ÉcoBalade : un dispositif mobile

Article

Texte intégral

1Projet de Recherche et Développement financé par la Région PACA, le service écoBalade s’inscrit dans une logique de médiation institutionnelle promue par la Communauté d’Agglomération TPM. Cet organisme territorial valorise son territoire par le service écoBalade dont l’objectif est de favoriser une dynamique participative et éco citoyenne créant de la conversation sur la biodiversité locale. Pack technologique (smartphone et plateforme web) d’un guide-nature numérique, l’écoBalade est un service de découverte de la faune et la flore d’un territoire donné. L’usager peut identifier une espèce, marquer une observation et partager ses découvertes au sein d’une communauté d’utilisateurs.

2L’écobaladeur contenu dans l’objet smartphone est l’élément représentatif du système écoBalade et suivant notre approche hologrammatique et métonymique, il représente tout un dispositif. À propos du dispositif, notre réflexion est portée par la perspective pragmatique (Dewey, Mead). Nous articulons la phénoménologie de Shutz, fondée sur le monde concret et vécu (lebenwelt) et l’interactionnisme (Goffman, Becker, l’école de Chicago). Enfin le constructivisme de Berger et Luckman qui avancent que nous construisons notre réalité par nos actions.

3L’objet réel (smartphone) par son nomadisme, est engagé dans l’action et engage dans l’action, les acteurs. L’environnement (nature) favorise l’interaction dynamique acteur-environnement. En effet, sur le principe énactif (Varéla) qui décrit ce couplage homme-environnement dans l’expérience partagée, dans la cognition située (les retours d’expériences, les réunions de concertation et de co-conception) et incarnée (les co-présences des acteurs ; ERIC comme inter-médiateurs, population cible, concepteurs, chercheurs lors des sorties de terrain), le collectif (sorties en groupe) a le potentiel de l’appropriation (jeu, plaisir, gratification) par l’imitation, la coordination, l’ajustement à un environnement de personnes et de choses (Thèvenot).
○ ○ ○
■ TRAVAIL À FAIRE ■
a - Recopiez le texte sur écoBalade à partir de « Texte intégral » jusqu'à « d’une communauté d’utilisateurs. » inclus.
b - Prolongez le texte sur le dispositif écoBalade au-delà de sa dernière phrase.
Vous n'aurez pas besoin du matériel qui suit.
○ ○ ○
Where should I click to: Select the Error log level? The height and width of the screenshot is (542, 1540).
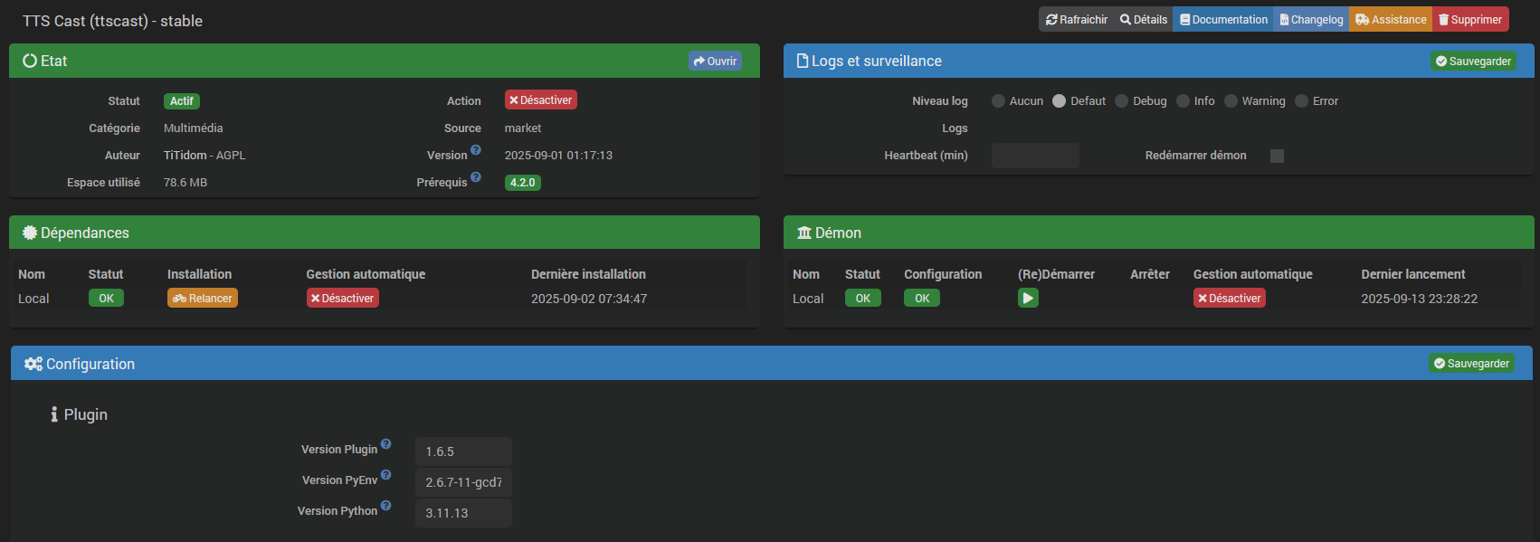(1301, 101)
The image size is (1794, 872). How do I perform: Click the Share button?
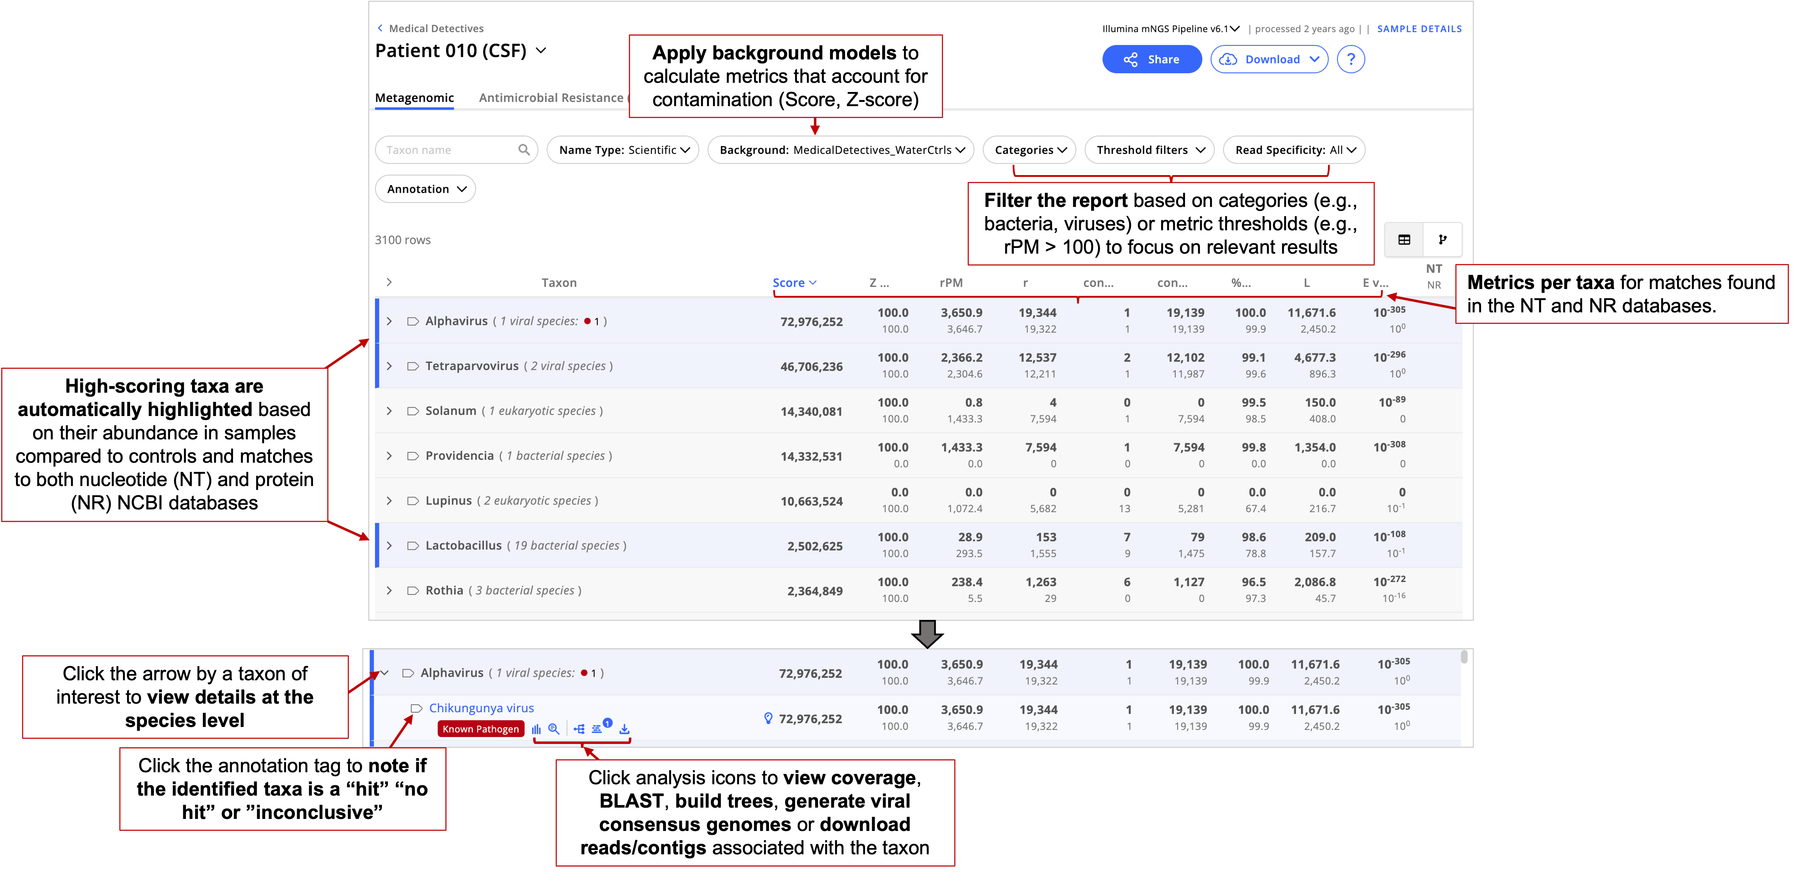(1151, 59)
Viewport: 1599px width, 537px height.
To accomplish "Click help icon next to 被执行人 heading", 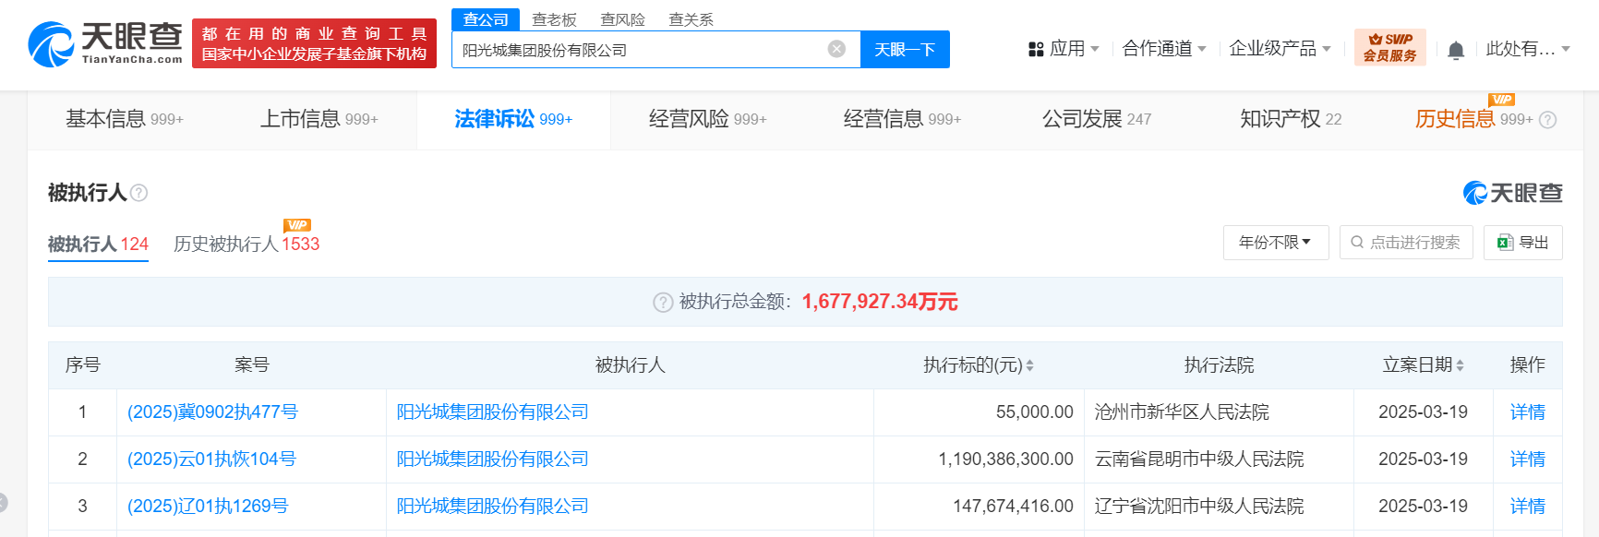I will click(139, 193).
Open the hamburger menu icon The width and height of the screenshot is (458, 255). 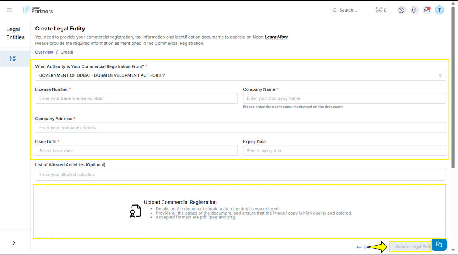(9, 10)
○ ○ ○
■ RÉPONSES PAR CONSIGNE ■
a -
Texte intégral

1Projet de Recherche et Développement financé par la Région PACA, le service écoBalade s’inscrit dans une logique de médiation institutionnelle promue par la Communauté d’Agglomération TPM. Cet organisme territorial valorise son territoire par le service écoBalade dont l’objectif est de favoriser une dynamique participative et éco citoyenne créant de la conversation sur la biodiversité locale. Pack technologique (smartphone et plateforme web) d’un guide-nature numérique, l’écoBalade est un service de découverte de la faune et la flore d’un territoire donné. L’usager peut identifier une espèce, marquer une observation et partager ses découvertes au sein d’une communauté d’utilisateurs.

b -
4Dans le cas de l’écobaladeur, il s’agit d’un dispositif (Foucault, Agamben) que, dans une logique analytique, nous définissons comme dispositif socio-signifiant (socio-technique ou sémio-technique), « en relation » et « de médiation » (Appel, Heller). L’écoBalade est compris comme ce type de dispositifs, « construits sociaux issus de processus d’interaction entre des individus (tout à la fois producteurs, consommateurs, usagers, citoyens) et un ensemble hétérogène de techniques » comme nous le pensons dans le laboratoire I3M.

5L’appropriation de l’objet nomade a soulevé de nombreuses représentations que nous pouvons résumer en des assertions utiles :

  • La compréhension de cet objet nomade passe par une anthropotechnique (Wisner, Geslin),

  • L’appropriation de l’objet est relative aux modalités de l’usage du smartphone à contenu naturaliste. Objet-collectif, il est porté par tous les membres du groupe (appropriation collective). Cet objet communicant ouvre les connaissances sur les formes sociales « d’appropriations » des objets techniques, de ces « choses » qui nous entourent, impliqués dans les processus de transfert (rejet, adaptation),

  • C’est un objet-jouet marqué par une ludicité et une interactivité inoffensive, cinétique car sa taille autorise son nomadisme, intelligent, il donne les informations demandées sur la nature, congruent, il ne parle que de la nature,

  • Objet dans l’action, il accompagne et se substitue à la présence du naturaliste, offre une liberté d’aller et retour, de pause, d’accélération.

6La construction de l’écoBalade permet la mise en action d’informations qui, par sa gamification établit une communication et des échanges entre les participants, créant ainsi du lien social dans le groupe de baladeurs. La transmission d’informations provoque ainsi un changement dans le comportement des usagers et de fait un engagement (Bernard) par l’appropriation du dispositif, processus de la dynamique communicationnelle. L’existence de cet outil va développer une conscientisation de l’écotourisme, éco-apprentissage, éco-connaissance et porte en soi le potentiel de changement global de comportement vis-à-vis de la protection de la planète. Le dispositif qui contient le système écoBalade induit cet élargissement des espaces à reconsidérer dans leur fragilité. L’application écoBalade va créer la fonction, l’organe, l’écologie elle-même. Elle est à redéfinir selon l’aspect stratégique du dispositif (Foucault).

Bibliographie

AGAMBEN G. (2007), « Qu’est-ce qu’un dispositif ? », trad. Martin Rueff, Paris, Éditions Payot & Rivages, p. 31.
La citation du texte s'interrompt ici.